常日頃からリスク軽減するための対策について
各記事でご案内しているようなリスク軽減の対策をご案内いたします。
下記の対策を実施してください。
- 1. セキュリティ製品の適切な利用
- 1-1. ESET製品の検出エンジン(ウイルス定義データベース)をアップデートする
ESET製品では、次々と発生する新たなマルウェアなどに対して逐次対応しております。

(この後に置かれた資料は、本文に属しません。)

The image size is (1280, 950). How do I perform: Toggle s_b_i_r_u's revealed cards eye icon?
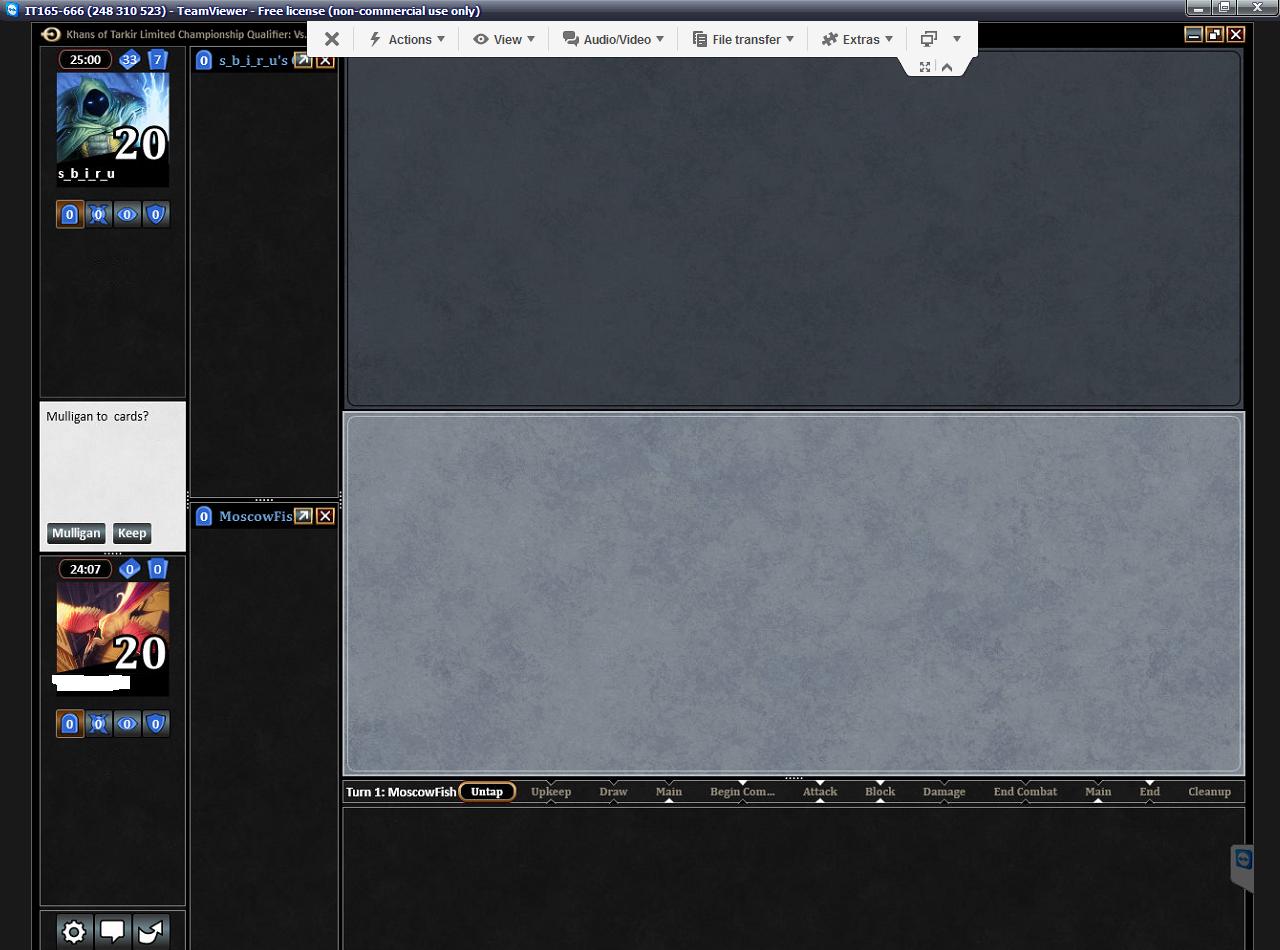[127, 214]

最新の脅威に対応できるよう、検出エンジン(ウイルス定義データベース)を最新の状態にアップデートしてください。 - 1-2.複数の層で守る
1つの対策に頼りすぎることなく、エンドポイントやゲートウェイなど複数の層で守ることが重要です。 - 2. 脆弱性への対応
- 2-1.セキュリティパッチを適用する
マルウェアの多くは、OSに含まれる「脆弱性」を利用してコンピューターに感染します。「Windows Update」などのOSのアップデートを行ってください。また、マルウェアの多くが狙う「脆弱性」は、Office製品、Adobe Readerなどのアプリケーションにも含まれています。各種アプリケーションのアップデートを行ってください。 - 2-2.脆弱性診断を活用する
より強固なセキュリティを実現するためにも、脆弱性診断製品やサービスを活用していきましょう。 - 3. セキュリティ教育と体制構築
- 3-1.脅威が存在することを知る
「セキュリティ上の最大のリスクは“人”だ」とも言われています。知らないことに対して備えることができる人は多くありませんが、知っていることには多くの人が「危険だ」と気づくことができます。 - 3-2.インシデント発生時の対応を明確化する
インシデント発生時の対応を明確化しておくことも、有効な対策です。何から対処すればいいのか、何を優先して守るのか、インシデント発生時の対応を明確にすることで、万が一の事態が発生した時にも、慌てずに対処することができます。 - 4. 情報収集と情報共有
- 4-1.情報収集
最新の脅威に対抗するためには、日々の情報収集が欠かせません。弊社をはじめ、各企業・団体から発信されるセキュリティに関する情報に目を向けましょう。 - 4-2.情報共有
同じ業種・業界の企業は、同じ攻撃者グループに狙われる可能性が高いと考えられます。同じ攻撃者グループの場合、同じマルウェアや戦略が使われる可能性が高いと考えられます。分野ごとのISAC(Information Sharing and Analysis Center)における情報共有は特に効果的です。